Could you please repeat the entries below word for word, with the images left out?
------------------------
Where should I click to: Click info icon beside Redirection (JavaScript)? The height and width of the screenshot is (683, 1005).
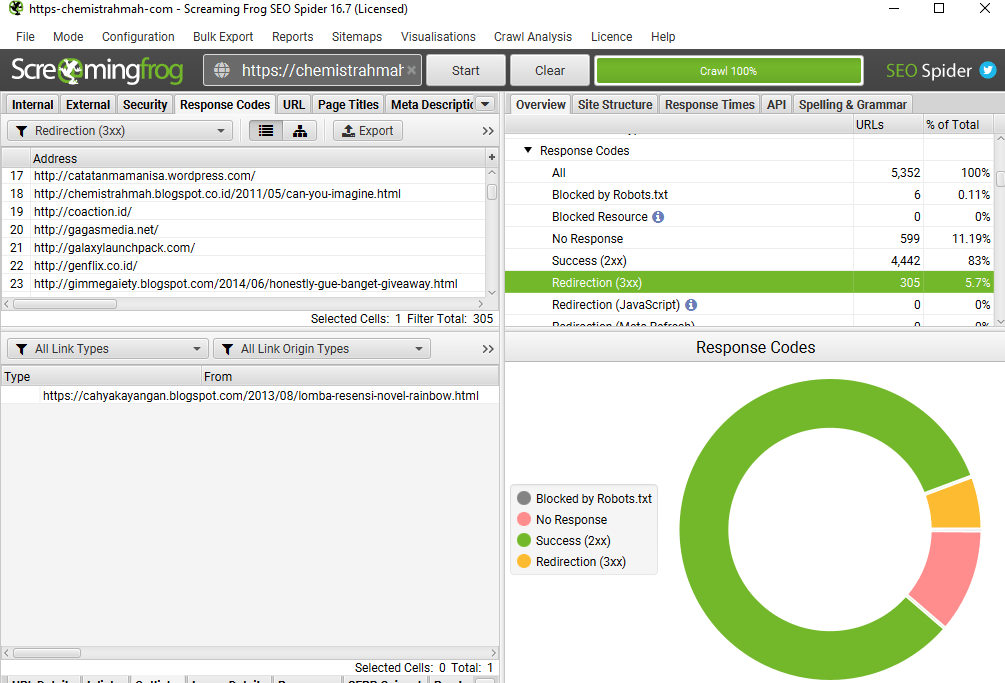[691, 305]
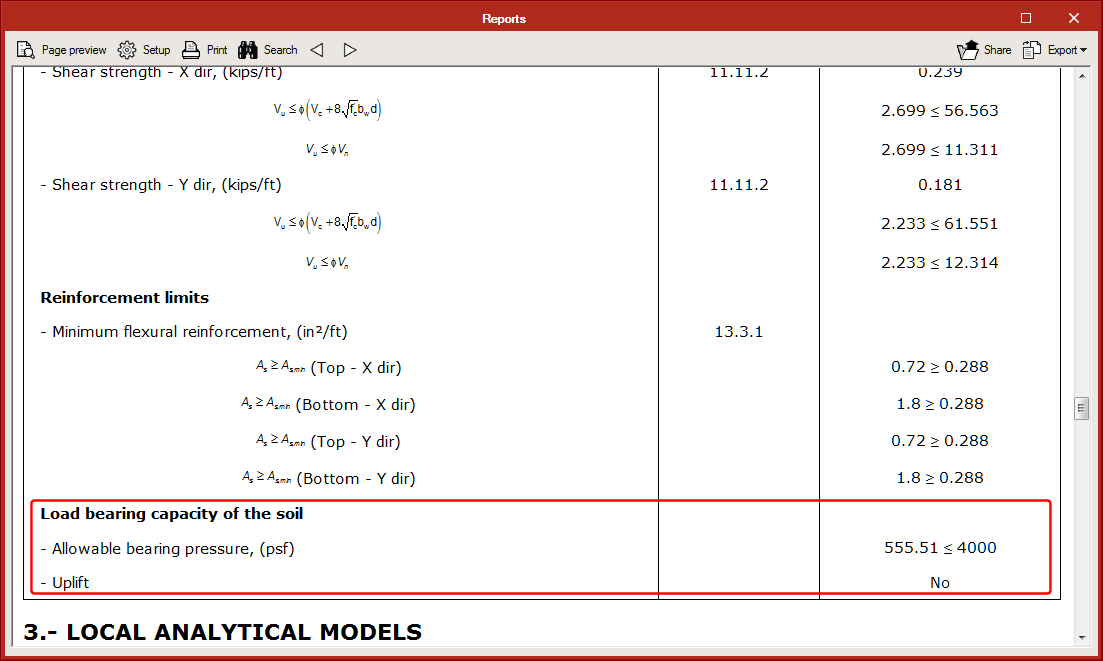This screenshot has width=1103, height=661.
Task: Click the vertical scrollbar thumb
Action: (x=1081, y=408)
------------------------
● **Response**
Where should I click to: Click info icon beside Redirection (JavaScript)? The height and width of the screenshot is (683, 1005).
[691, 305]
This screenshot has width=1103, height=661.
Task: Click the vertical scrollbar thumb
Action: (x=1081, y=408)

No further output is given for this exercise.